### [Requirement]
In every one of the records below, replace "section heading" with "section title" and leave the rest unchanged.

════

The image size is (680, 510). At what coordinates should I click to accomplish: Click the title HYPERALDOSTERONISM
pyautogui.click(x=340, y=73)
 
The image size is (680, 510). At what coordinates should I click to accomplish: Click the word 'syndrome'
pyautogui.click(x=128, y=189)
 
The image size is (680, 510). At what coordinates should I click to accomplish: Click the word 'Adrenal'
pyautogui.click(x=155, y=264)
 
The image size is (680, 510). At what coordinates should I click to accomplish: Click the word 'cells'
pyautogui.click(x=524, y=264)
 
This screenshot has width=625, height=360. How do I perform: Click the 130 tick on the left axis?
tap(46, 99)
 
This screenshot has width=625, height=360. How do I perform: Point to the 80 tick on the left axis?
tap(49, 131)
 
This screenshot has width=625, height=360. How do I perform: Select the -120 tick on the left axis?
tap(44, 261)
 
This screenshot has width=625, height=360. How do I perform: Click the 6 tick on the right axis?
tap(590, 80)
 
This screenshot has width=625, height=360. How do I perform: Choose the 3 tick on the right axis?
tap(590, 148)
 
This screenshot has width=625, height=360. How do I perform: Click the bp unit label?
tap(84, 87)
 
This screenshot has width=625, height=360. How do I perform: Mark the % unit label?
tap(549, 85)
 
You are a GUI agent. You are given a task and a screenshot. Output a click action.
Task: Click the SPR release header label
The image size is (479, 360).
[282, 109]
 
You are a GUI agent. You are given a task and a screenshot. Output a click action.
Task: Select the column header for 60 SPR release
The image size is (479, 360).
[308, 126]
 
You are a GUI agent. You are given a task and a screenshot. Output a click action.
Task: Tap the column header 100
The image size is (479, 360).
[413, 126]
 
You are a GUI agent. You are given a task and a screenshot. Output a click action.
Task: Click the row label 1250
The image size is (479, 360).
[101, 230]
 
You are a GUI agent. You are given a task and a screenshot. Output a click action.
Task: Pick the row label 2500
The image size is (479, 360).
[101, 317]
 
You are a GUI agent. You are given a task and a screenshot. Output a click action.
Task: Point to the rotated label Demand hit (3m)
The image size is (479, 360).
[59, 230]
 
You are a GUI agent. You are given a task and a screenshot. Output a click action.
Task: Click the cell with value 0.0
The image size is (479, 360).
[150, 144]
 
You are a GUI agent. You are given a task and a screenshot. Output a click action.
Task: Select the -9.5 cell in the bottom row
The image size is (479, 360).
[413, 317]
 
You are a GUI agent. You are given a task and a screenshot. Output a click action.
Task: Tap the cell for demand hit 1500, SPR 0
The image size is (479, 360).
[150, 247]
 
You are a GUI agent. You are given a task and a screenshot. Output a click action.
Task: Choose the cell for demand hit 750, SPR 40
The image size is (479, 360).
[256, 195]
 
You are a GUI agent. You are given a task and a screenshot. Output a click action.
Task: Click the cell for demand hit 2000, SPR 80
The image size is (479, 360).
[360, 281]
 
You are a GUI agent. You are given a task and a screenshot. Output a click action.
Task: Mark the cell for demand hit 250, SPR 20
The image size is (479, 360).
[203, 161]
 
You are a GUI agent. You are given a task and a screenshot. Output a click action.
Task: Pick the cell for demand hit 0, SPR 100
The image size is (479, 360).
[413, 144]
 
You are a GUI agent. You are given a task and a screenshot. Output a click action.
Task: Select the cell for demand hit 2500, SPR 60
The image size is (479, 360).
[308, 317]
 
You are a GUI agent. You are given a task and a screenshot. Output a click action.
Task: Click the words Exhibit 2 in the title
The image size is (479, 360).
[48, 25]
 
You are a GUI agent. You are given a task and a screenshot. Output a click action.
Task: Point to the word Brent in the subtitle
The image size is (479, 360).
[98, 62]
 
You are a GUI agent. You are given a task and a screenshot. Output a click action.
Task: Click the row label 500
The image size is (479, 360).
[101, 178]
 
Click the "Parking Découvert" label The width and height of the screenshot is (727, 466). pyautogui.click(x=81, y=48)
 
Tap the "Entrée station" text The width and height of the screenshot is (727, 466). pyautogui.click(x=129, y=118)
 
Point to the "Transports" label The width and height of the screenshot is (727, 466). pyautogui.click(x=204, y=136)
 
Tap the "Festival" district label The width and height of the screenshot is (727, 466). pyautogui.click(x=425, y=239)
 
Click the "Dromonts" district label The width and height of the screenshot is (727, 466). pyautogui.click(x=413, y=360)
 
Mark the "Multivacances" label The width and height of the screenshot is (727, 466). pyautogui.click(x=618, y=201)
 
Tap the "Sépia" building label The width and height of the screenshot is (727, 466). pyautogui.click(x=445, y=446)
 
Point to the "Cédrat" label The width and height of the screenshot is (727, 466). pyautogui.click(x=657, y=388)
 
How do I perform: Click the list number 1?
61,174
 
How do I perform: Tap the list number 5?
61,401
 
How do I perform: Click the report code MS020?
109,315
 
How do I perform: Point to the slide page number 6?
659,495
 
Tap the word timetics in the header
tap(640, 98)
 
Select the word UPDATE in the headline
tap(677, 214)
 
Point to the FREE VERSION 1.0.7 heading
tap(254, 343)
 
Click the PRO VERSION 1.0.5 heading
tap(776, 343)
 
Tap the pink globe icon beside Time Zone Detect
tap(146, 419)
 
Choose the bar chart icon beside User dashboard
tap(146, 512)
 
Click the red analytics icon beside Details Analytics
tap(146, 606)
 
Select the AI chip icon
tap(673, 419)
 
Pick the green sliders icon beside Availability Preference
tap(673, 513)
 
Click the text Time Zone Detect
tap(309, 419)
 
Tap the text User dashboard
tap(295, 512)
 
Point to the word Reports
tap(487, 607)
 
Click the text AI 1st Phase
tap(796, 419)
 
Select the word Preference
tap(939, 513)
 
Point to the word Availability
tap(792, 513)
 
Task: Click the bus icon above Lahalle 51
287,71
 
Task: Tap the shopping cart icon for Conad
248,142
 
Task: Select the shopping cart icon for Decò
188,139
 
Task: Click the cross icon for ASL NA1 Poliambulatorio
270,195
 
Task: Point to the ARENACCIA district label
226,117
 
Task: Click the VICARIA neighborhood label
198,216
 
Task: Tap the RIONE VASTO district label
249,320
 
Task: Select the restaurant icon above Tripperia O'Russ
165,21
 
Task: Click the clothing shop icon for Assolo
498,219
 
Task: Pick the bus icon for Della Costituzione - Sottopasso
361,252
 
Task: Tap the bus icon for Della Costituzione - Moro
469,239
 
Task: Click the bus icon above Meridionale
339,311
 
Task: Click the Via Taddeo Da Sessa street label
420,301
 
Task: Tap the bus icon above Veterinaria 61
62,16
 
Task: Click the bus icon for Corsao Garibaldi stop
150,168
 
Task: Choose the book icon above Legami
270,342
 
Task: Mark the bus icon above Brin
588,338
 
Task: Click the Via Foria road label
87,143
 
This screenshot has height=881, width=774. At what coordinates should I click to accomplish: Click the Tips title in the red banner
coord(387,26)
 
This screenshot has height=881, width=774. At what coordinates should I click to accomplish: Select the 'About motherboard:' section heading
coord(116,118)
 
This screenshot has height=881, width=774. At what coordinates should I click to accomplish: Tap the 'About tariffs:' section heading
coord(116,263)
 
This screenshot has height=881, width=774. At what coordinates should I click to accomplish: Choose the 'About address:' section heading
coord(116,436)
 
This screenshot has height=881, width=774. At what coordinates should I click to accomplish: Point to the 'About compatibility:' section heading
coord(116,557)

════

### [Output for this task]
The image size is (680, 510). At what coordinates should I click to accomplish: Click the title HYPERALDOSTERONISM
pyautogui.click(x=340, y=73)
 
The image size is (680, 510). At what coordinates should I click to accomplish: Click the word 'syndrome'
pyautogui.click(x=128, y=189)
 
The image size is (680, 510). At what coordinates should I click to accomplish: Click the word 'Adrenal'
pyautogui.click(x=155, y=264)
 
The image size is (680, 510). At what coordinates should I click to accomplish: Click the word 'cells'
pyautogui.click(x=524, y=264)
 
This screenshot has width=625, height=360. How do I perform: Click the 130 tick on the left axis?
tap(46, 99)
 
This screenshot has width=625, height=360. How do I perform: Point to the 80 tick on the left axis?
tap(49, 131)
 
This screenshot has width=625, height=360. How do I perform: Select the -120 tick on the left axis?
tap(44, 261)
 
This screenshot has width=625, height=360. How do I perform: Click the 6 tick on the right axis?
tap(590, 80)
 
This screenshot has width=625, height=360. How do I perform: Choose the 3 tick on the right axis?
tap(590, 148)
 
This screenshot has width=625, height=360. How do I perform: Click the bp unit label?
tap(84, 87)
 
This screenshot has width=625, height=360. How do I perform: Mark the % unit label?
tap(549, 85)
 
You are a GUI agent. You are given a task and a screenshot. Output a click action.
Task: Click the SPR release header label
The image size is (479, 360).
[282, 109]
 
You are a GUI agent. You are given a task and a screenshot. Output a click action.
Task: Select the column header for 60 SPR release
The image size is (479, 360).
[308, 126]
 
You are a GUI agent. You are given a task and a screenshot. Output a click action.
Task: Tap the column header 100
The image size is (479, 360).
[413, 126]
 
You are a GUI agent. You are given a task and a screenshot. Output a click action.
Task: Click the row label 1250
The image size is (479, 360).
[101, 230]
 
You are a GUI agent. You are given a task and a screenshot. Output a click action.
Task: Pick the row label 2500
The image size is (479, 360).
[101, 317]
 
You are a GUI agent. You are given a task and a screenshot. Output a click action.
Task: Point to the rotated label Demand hit (3m)
The image size is (479, 360).
[59, 230]
 
You are a GUI agent. You are given a task and a screenshot. Output a click action.
Task: Click the cell with value 0.0
The image size is (479, 360).
[150, 144]
 
You are a GUI agent. You are given a task and a screenshot. Output a click action.
Task: Select the -9.5 cell in the bottom row
The image size is (479, 360).
[413, 317]
 
You are a GUI agent. You are given a task and a screenshot. Output a click action.
Task: Tap the cell for demand hit 1500, SPR 0
The image size is (479, 360).
[150, 247]
 
You are a GUI agent. You are given a task and a screenshot. Output a click action.
Task: Choose the cell for demand hit 750, SPR 40
The image size is (479, 360).
[256, 195]
 
You are a GUI agent. You are given a task and a screenshot. Output a click action.
Task: Click the cell for demand hit 2000, SPR 80
The image size is (479, 360).
[360, 281]
 
You are a GUI agent. You are given a task and a screenshot. Output a click action.
Task: Mark the cell for demand hit 250, SPR 20
The image size is (479, 360).
[203, 161]
 
You are a GUI agent. You are given a task and a screenshot. Output a click action.
Task: Pick the cell for demand hit 0, SPR 100
The image size is (479, 360).
[413, 144]
 
You are a GUI agent. You are given a task and a screenshot. Output a click action.
Task: Select the cell for demand hit 2500, SPR 60
The image size is (479, 360).
[308, 317]
 
You are a GUI agent. You are given a task and a screenshot. Output a click action.
Task: Click the words Exhibit 2 in the title
The image size is (479, 360).
[48, 25]
 
You are a GUI agent. You are given a task and a screenshot. Output a click action.
Task: Point to the word Brent in the subtitle
The image size is (479, 360).
[98, 62]
 
You are a GUI agent. You are given a task and a screenshot. Output a click action.
Task: Click the row label 500
The image size is (479, 360).
[101, 178]
 
Click the "Parking Découvert" label The width and height of the screenshot is (727, 466). pyautogui.click(x=81, y=48)
 
Tap the "Entrée station" text The width and height of the screenshot is (727, 466). pyautogui.click(x=129, y=118)
 
Point to the "Transports" label The width and height of the screenshot is (727, 466). pyautogui.click(x=204, y=136)
 
Tap the "Festival" district label The width and height of the screenshot is (727, 466). pyautogui.click(x=425, y=239)
 
Click the "Dromonts" district label The width and height of the screenshot is (727, 466). pyautogui.click(x=413, y=360)
 
Mark the "Multivacances" label The width and height of the screenshot is (727, 466). pyautogui.click(x=618, y=201)
 
Tap the "Sépia" building label The width and height of the screenshot is (727, 466). pyautogui.click(x=445, y=446)
 
Point to the "Cédrat" label The width and height of the screenshot is (727, 466). pyautogui.click(x=657, y=388)
 
How do I perform: Click the list number 1?
61,174
 
How do I perform: Tap the list number 5?
61,401
 
How do I perform: Click the report code MS020?
109,315
 
How do I perform: Point to the slide page number 6?
659,495
 
Tap the word timetics in the header
tap(640, 98)
 
Select the word UPDATE in the headline
tap(677, 214)
 
Point to the FREE VERSION 1.0.7 heading
tap(254, 343)
 
Click the PRO VERSION 1.0.5 heading
tap(776, 343)
 
Tap the pink globe icon beside Time Zone Detect
tap(146, 419)
 
Choose the bar chart icon beside User dashboard
tap(146, 512)
 
Click the red analytics icon beside Details Analytics
tap(146, 606)
 
Select the AI chip icon
tap(673, 419)
 
Pick the green sliders icon beside Availability Preference
tap(673, 513)
 
Click the text Time Zone Detect
tap(309, 419)
 
Tap the text User dashboard
tap(295, 512)
 
Point to the word Reports
tap(487, 607)
 
Click the text AI 1st Phase
tap(796, 419)
 
Select the word Preference
tap(939, 513)
 
Point to the word Availability
tap(792, 513)
 
Task: Click the bus icon above Lahalle 51
287,71
 
Task: Tap the shopping cart icon for Conad
248,142
 
Task: Select the shopping cart icon for Decò
188,139
 
Task: Click the cross icon for ASL NA1 Poliambulatorio
270,195
 
Task: Point to the ARENACCIA district label
226,117
 
Task: Click the VICARIA neighborhood label
198,216
 
Task: Tap the RIONE VASTO district label
249,320
 
Task: Select the restaurant icon above Tripperia O'Russ
165,21
 
Task: Click the clothing shop icon for Assolo
498,219
 
Task: Pick the bus icon for Della Costituzione - Sottopasso
361,252
 
Task: Tap the bus icon for Della Costituzione - Moro
469,239
 
Task: Click the bus icon above Meridionale
339,311
 
Task: Click the Via Taddeo Da Sessa street label
420,301
 
Task: Tap the bus icon above Veterinaria 61
62,16
 
Task: Click the bus icon for Corsao Garibaldi stop
150,168
 
Task: Choose the book icon above Legami
270,342
 
Task: Mark the bus icon above Brin
588,338
 
Task: Click the Via Foria road label
87,143
 
This screenshot has height=881, width=774. At what coordinates should I click to accomplish: Click the Tips title in the red banner
coord(387,26)
 
This screenshot has height=881, width=774. At what coordinates should I click to accomplish: Select the 'About motherboard:' section title
coord(116,118)
 
This screenshot has height=881, width=774. At what coordinates should I click to accomplish: Tap the 'About tariffs:' section title
coord(116,263)
 
This screenshot has height=881, width=774. At what coordinates should I click to accomplish: Choose the 'About address:' section title
coord(116,436)
 
This screenshot has height=881, width=774. At what coordinates should I click to accomplish: Point to the 'About compatibility:' section title
coord(116,557)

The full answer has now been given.